Некоторое время спустя я перевела текст на французский язык.

Теперь я могла отдать себе отчёт, чем, собственно, подкупил меня этот роман. Строгая, упорядоченная проза, экономность средств выражения заметно отличали её от напоминающих гигантские фрески, многословных романов советской литературы, да и от той акварельной прозы, к которой приучила нас русская литература. Что же это было: рисунок? гравюра? Меня словно осенило: средневековая миниатюра! Та же замкнутая в себе, завершённая композиция, тот же анахронический характер, такое же смешение эпох и стран, почти библейские персонажи, отсылка к историографическим трудам, аллегорический, вневременный характер повествования, смесь географии с историей, стилизация, близкая к маньеризму, а вместе с тем жгучая, актуальнейшая проблематика. Маленький роман Хазанова коснулся таких тем, обсуждение которых было абсолютно исключено в советской литературе того времени. О них невозможно было даже упоминать.

Прежде всего еврейская тема. Она оставалась абсолютным табу по многим причинам, включая государственный антисемитизм, который никогда открыто не провозглашался, но подпитывался антисемитизмом народным, дававшим себя знать повсюду. . Эмиграция советских евреев в Израиль, несмотря на полное молчание властей, продолжалась в течение всех последних лет и в свою очередь усиливала эту напряженность. Прибавьте международную обстановку, холодную войну, официальную точку зрения, согласно которой сионизм смыкается с всемирным американским империализмом, и т.п

Евреям уступали «право» на Голокауст. Вместе с тем было табуизировано самое слово еврей.


Ясно, что роман Хазанова не имел никаких шансов быть опубликованным в своей стране. Не менее подозрительным был его стиль да и сюжет: страна, порабощённая тоталитарным режимом, особый иронический тон, прозрачность намёков. Вам рассказывали о немецкой оккупации небольшого северного государства наподобие Дании или Нидерландов. Здесь нетрудно было угадать аналогию с Советским Союзом. Как было не подумать о захвате маленьких государств Прибалтики, как не вспомнить о событиях 1939 года, когда польская кавалерия, подобно гвардии короля Седрика Х, с саблями наголо попыталась сопротивляться немецким войскам.

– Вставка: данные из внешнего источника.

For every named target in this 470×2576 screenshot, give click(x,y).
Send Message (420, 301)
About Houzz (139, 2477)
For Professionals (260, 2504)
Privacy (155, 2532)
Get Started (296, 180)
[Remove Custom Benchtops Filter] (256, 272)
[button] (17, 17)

Свежа была и память о разгроме Пражской весны.

Так мы подходим к центральной теме романа: бессмысленный на первый взгляд, отчаянный и благородный жест и цена, которую за него платят. Проблема, как ее ставит Борис Хазанов, может быть сформулирована следующим образом: как увязать личную свободу с реальным использованием этой свободы. Кажется, что автор хочет сказать: внутренняя свобода существует лишь тогда, когда она становится действием. Недостаточно чувствовать себя свободным, нужно действовать. Так и поступает старый король, когда он выходит из дворца в парадном мундире, с шестиугольной звездой Давида, которую пришила ему на грудь королева. Так поступили и гвардейцы в романе, и вышедшие на Красную площадь отважные диссиденты 68-го года. Каждый раз реальные последствия такого абсурдного на вид поступка оказываются губительными: король увлекает своё государство в катастрофу оккупации, русские диссиденты становятся жертвами тайной полиции. Для советских читателей, тайком передавших друг другу «Час короля», измятые листки слепой машинописи, на одну ночь, вопрос этот отнюдь не был абстракцией. . И всё-таки: имело ли диссидентское движение вообще какой-либо смысл? Притча о старом короле – вот ответ писателя

Закончив это послесловие, я написала письмо свому другу, тому, с кем я разговаривала когда-то в коридоре нашего факультета. Теперь он профессор в Оксфорде. Мне хотелось сказать ему, что в свои 18 лет он оказался прав. Я и теперь согласна с тем, что этот маленький роман – прекраснейший образец русской прозы второй половины двадцатого века.